This second study shifts the focus to the GenAI component of that system — the Large Language Model. Here the challenges revolve around prompt engineering and fine-tuning strategies that determine how reliably the model behaves in real use cases.
Our aim is to evaluate and compare two versions of the Mistral-7B model. [Why Mistral 7B? Elaborate]
The baseline setup follows a RAG pipeline with Upstash Redis, while the alternative approach applies LoRA fine-tuning on Mistral-7B using domain-specific cultural heritage data. This comparison highlights the trade-offs between retrieval-augmented methods and parameter-efficient fine-tuning.

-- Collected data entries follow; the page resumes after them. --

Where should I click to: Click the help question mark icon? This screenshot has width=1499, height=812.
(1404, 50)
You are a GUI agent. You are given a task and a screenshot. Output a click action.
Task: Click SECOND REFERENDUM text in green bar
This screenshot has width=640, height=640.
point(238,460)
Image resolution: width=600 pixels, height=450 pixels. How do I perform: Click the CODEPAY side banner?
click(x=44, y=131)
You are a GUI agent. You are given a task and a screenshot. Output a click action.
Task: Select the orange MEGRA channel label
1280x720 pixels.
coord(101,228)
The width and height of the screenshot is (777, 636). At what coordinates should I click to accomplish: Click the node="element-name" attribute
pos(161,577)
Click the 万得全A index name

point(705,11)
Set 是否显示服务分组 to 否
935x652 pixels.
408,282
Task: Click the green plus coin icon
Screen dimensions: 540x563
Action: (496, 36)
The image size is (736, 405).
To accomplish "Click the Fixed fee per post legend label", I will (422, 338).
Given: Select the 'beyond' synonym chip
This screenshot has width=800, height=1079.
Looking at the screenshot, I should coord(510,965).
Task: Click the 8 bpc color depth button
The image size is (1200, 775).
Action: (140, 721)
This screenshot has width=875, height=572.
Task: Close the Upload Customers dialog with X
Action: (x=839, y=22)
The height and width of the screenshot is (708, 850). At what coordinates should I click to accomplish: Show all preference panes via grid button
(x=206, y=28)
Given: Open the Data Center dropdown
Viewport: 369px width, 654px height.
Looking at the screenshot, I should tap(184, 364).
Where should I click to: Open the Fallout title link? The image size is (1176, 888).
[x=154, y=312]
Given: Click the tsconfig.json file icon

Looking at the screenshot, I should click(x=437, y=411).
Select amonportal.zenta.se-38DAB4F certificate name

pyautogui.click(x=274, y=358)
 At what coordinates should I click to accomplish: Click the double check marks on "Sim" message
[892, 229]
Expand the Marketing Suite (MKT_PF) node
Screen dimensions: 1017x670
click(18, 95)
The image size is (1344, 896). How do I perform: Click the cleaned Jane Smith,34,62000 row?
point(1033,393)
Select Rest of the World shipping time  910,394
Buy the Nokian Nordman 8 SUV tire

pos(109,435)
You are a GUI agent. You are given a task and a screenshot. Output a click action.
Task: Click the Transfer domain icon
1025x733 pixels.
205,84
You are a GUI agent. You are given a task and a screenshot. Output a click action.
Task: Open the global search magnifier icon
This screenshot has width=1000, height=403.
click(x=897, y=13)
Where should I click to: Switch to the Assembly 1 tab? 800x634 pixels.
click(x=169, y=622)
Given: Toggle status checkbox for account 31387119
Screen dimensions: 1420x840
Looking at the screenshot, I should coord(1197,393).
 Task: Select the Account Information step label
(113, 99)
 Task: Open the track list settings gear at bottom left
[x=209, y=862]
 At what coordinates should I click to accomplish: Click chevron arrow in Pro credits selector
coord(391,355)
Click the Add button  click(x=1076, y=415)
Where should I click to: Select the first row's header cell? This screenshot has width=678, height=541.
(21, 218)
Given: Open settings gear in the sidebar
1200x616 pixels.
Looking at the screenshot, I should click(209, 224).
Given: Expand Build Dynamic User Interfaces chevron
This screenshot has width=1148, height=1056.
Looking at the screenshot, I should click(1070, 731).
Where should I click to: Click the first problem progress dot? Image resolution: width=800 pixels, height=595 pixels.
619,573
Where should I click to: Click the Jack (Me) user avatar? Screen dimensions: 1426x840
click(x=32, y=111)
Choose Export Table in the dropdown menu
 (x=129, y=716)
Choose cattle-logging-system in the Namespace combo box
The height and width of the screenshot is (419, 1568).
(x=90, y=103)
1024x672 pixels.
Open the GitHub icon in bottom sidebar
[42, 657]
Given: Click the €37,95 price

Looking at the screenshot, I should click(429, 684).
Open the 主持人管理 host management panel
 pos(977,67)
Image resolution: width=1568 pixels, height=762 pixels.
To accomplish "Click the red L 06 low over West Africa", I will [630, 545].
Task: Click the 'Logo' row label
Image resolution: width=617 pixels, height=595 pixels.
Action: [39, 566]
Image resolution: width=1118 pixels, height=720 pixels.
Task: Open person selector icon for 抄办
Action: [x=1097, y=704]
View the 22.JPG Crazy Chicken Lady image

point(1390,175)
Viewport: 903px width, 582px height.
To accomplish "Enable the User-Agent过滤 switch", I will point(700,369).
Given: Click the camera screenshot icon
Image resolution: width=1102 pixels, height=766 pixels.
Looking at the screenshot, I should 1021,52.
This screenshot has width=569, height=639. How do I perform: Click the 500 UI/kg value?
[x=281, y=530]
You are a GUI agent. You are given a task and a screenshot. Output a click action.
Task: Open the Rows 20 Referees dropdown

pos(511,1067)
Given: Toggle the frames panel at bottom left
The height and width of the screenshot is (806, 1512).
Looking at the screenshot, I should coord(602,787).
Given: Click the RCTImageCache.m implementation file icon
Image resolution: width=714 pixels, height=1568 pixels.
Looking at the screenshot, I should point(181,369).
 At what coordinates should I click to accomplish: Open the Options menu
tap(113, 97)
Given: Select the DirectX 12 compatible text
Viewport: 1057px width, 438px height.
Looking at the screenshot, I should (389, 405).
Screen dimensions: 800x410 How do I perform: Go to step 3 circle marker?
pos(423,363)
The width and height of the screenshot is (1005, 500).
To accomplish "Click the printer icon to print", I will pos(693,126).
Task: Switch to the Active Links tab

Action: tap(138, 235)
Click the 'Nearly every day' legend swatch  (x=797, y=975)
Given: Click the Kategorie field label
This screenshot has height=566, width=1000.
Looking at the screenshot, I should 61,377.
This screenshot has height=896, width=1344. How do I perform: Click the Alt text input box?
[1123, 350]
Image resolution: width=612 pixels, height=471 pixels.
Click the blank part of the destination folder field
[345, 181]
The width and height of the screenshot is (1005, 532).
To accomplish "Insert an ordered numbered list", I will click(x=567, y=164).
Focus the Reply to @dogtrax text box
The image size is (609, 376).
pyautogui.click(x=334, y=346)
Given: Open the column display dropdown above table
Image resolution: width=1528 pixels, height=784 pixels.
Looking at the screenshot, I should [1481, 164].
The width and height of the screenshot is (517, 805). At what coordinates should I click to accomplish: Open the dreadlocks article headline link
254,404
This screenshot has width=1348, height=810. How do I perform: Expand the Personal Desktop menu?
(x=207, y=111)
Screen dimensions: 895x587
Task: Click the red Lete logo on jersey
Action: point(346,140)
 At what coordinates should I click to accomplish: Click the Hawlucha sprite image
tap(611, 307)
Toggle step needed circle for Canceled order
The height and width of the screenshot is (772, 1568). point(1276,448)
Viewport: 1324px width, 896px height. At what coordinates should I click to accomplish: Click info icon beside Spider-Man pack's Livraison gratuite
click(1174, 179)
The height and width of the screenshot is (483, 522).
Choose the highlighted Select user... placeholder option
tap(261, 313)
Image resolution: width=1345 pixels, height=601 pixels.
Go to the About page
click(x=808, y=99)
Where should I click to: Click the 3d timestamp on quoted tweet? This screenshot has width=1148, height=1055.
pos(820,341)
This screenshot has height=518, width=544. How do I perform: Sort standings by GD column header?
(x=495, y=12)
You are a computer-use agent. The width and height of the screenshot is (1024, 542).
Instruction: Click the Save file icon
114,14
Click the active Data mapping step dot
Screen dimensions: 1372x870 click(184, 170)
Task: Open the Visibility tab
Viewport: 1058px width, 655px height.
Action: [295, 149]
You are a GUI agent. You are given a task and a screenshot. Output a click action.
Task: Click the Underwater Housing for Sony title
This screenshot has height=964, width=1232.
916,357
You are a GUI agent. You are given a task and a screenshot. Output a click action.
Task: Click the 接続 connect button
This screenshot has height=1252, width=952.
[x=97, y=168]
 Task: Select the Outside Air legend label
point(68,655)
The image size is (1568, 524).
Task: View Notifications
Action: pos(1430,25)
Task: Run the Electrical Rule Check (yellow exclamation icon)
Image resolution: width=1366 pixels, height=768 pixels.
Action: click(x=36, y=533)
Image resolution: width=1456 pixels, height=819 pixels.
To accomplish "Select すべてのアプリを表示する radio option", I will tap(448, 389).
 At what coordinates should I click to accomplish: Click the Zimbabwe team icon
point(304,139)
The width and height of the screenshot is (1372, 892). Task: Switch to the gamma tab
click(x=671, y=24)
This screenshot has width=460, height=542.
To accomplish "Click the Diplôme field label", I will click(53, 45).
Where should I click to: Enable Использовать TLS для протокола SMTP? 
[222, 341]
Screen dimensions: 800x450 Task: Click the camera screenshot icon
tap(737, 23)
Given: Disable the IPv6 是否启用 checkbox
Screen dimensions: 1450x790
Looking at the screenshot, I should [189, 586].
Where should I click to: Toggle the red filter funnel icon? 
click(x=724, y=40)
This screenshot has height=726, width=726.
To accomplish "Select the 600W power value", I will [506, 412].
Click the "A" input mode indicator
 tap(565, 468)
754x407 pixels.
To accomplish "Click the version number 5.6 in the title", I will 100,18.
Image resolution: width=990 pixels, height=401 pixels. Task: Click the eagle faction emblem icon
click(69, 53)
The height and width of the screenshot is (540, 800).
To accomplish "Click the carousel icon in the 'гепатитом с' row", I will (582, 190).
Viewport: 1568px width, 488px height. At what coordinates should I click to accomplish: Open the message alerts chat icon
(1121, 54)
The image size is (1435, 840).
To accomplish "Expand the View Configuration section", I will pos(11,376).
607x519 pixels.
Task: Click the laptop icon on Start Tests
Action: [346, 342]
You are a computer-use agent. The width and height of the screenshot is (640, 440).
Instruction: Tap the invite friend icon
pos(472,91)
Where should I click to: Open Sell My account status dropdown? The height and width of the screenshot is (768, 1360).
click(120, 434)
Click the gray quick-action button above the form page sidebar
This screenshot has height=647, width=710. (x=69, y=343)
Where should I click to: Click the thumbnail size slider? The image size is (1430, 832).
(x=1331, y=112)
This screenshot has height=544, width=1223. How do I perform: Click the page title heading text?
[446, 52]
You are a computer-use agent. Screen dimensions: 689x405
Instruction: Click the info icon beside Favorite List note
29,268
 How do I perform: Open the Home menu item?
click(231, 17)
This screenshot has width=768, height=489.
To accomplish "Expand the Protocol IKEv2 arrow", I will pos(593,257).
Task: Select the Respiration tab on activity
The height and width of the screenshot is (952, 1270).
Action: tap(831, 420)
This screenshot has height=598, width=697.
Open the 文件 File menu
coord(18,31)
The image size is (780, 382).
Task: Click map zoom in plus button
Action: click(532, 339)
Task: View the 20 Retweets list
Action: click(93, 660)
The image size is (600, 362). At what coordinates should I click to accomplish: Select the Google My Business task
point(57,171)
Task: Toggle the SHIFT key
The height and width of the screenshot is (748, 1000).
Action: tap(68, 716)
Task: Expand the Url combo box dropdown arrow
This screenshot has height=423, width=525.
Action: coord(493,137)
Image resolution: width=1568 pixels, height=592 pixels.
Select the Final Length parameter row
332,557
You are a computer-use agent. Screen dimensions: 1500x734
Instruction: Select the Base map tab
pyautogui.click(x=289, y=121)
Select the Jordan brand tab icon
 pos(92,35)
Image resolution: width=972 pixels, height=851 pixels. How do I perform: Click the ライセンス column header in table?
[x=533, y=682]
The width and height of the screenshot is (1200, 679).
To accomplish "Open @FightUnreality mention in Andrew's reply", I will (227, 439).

Our goal was to see how much fine-tuning improves performance across five criteria:
- Factual accuracy
- Contextual relevance
- Safety
- Human alignment
- Formatting quality
Observations
This project was a continuation of my first research adventure — only this time we moved away from the RAG approach and dove deep into fine-tuning with QLoRA. We also wanted human feedback to play a role in evaluating the results.
What is RAG?
Retrieval-Augmented Generation (RAG) retrieves relevant external documents during inference and feeds them to the model, grounding answers in real data to improve factual accuracy and reduce hallucinations.
Why small models? Our aim was to work with SLMs (Small Language Models) for easy deployment in production, minimal infrastructure requirements, and the ability to run them in VR environments without heavy backend dependencies.
What is an SLM?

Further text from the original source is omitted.